2. BÖLÜM

22 2 0
                                    


Bu akşam merkezden erken çıkmış ve plan yapmak için eve gelmiştim. Ne zamandan beri salondaki tekli koltukta oturup Kadir abinin White Shark ile ilgili verdiği dosyayı inceliyorum bilmiyorum. Bir saat mi yoksa iki saat mi oldu? Dosyanın yanında duran telefonumu alıp gözlerimi kırpıştırarak ekrandaki dijital saate baktım 21.32. Üç saate yakın bir süredir plan yapmaya çalışıyorum ama elde var sıfır.

Kapının zili çaldığında gözlerimi bu kez kırpıştırmak yerine ellerimle kabaca ovuşturarak yerimden doğruldum. Saatlerce koltukta oturmaktan kemiklerim düzleşmişti. Yavaş adımlarla kapıya gidip delikten kimin geldiğne bakma gereği duymada kapıyı açtım. Gelen ya ailem ya ekip arkadaşlarım ya da iş dışında görüştüğüm sayılı azınlıktan biriydi. Karşımda Gaye'yi görünce hiç şaşırmadım. Çünkü çatkapı gelip beni rahatsız etmek tam da Gaye'nin işiydi.

Gaye, Güray'ın uzun zamandır sevgilisiydi. Tatlı bir çiftti onlar. Gaye, Güray'ın aksine sürekli etrafa gülücükler saçardı. Siyah upuzun saçları, Güray'ın ki gibi belli olan kocaman gamzeleri, beyaz bir teni ve inci gibi dişleri vardı.

''Nedense seni gördüğüme hiç şaşırmadım Gaye.''

Spor ayakkabılarını çıkarıp tek eline aldıktan sonra kapının önünden çekilmemiş olan bana doğru bir hamle yaptı. Tek kolunu boynuma dolayarak bana sarıldı. ''Ben de seni çok özledim canım arkadaşım.'' Boynuma doladığı kolunu gevşeterek beni geriye doğru itip kendine içeriye geçmek için yol açtı. Bu kız kesin Yetkin'den taktik alıyordu. Ne de olsa Yetkin ve Güray yakın arkadaş olmanın yanısıra ev arkadaşıydılar. Boşuna dememişler ya huyundan ya suyundan diye kız bizimle birlikte vakit geçire geçire Yetkin'e benzemişti.
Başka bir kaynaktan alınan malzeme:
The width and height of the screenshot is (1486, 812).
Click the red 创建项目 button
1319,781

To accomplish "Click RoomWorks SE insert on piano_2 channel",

''Bir şey soracağım, bu sinsiliğin için Yetkin'den özel ders falan mı alıyorsun?''

''Ne münasebet canım o benim sinsiliğim.''

Sıkıntılı bir şekilde iç çekerek kapıyı kapattım ve salona Gaye'nin yanına geçtim. Suratını asmış ona uzakta duran dosyaya bakıyordu. ''Yine mi şu çok önemli dosya! Az önce Güray'ın yanındaydım o da bu dosyayı inceleyip harıl harıl bir şeyler yazıyor sonra yazdığı kağıtları buruşturup atıyordu. Ne olduğunu sorduğumda da sadece gizli olduğunu söyleyip işine geri döndü. Bende sıkılıp senin yanına gelmiştim ama görüyorum ki sende bu 'çok gizli' dosya ile uğraşıyorsun.''

Sıkıntıyla omuzlarını düşürünce bende aynısını yaptım. Aslında bu görev için kafa patlatmaktan yorulmuştum ve o dosyayı görmek dahi istemiyordum. Dosyayı koltuğun üzerinden alıp televizyon ünitesinin çekmecesine yerleştirdim. Ardından Gaye'ye dönüp omuzlarımı silktim. ''Bende sıkılmıştım zaten.''

''Ee ne yapıyoruz? '' Yine aynı umursamazlığımla üç kişilik koltuğa gelişi güzel uzandım. ''Valla seni bilmem Gayeciğim ama ben çok yorgunum.''

''Çok kötüsün Nil! Hani biz çok yakın arkadaştık? Güray'ın o kasvetli evinden kaçıp yanına geliyorum ve senin yaptığına bak!'' Aslında ciddi değildi tabii ki bende ciddi değildim. Gaye'nin yüzüne baktığımda yüzünde hafif bir tebessüm vardı. ''Yine aklında ne var?''

''Her zaman ki gibi öğün atlayp akşam yemeğini yemedin değil mi? Evde hiç yemek kokusu yok. ''

''Evet açıkcası yemek yapmaya üşendim ve öğle saatinde de hiçbir şey yemedim.''

Ellerini çırparak ayağa kalktı. ''Tamam öyleyse, ben de yemek yememiştim zaten sen biraz uyu hem dinlenmiş olursun bende şöyle güzel bir yemek yapayım. Olur mu?''

''Çok güzel olur.'' diyerek arkamı ona dönüp cenin pozisyonu alarak gözlerimi kapattım.